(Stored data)
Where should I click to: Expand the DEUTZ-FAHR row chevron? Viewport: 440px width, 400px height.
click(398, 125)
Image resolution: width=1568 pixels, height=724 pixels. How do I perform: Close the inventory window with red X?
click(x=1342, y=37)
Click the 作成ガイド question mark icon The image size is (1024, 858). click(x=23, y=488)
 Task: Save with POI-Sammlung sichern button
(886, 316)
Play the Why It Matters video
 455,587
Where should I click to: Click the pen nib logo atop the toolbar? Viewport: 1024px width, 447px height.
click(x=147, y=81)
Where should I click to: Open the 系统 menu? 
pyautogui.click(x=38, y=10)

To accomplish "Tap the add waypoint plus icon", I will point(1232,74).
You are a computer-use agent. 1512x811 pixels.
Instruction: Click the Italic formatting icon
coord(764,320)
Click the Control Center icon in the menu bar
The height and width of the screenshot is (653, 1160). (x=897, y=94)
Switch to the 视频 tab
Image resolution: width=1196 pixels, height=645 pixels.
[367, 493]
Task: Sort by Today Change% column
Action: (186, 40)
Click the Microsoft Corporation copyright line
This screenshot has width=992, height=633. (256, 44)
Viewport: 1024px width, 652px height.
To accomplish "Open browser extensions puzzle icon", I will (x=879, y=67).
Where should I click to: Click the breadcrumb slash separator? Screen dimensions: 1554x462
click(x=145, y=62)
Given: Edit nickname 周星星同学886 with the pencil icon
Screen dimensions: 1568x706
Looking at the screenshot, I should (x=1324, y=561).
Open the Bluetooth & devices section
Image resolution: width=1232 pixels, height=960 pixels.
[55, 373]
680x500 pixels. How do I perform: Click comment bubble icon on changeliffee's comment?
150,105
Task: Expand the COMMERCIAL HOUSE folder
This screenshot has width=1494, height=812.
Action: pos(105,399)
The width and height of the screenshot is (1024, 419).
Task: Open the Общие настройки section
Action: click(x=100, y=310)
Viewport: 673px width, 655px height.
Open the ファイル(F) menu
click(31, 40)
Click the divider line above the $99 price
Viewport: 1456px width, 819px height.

● DIRECTIONS FOR THIS TASK: Work out how many lines of the entries hold the word "will", and write only that figure.

● FINAL ANSWER: 2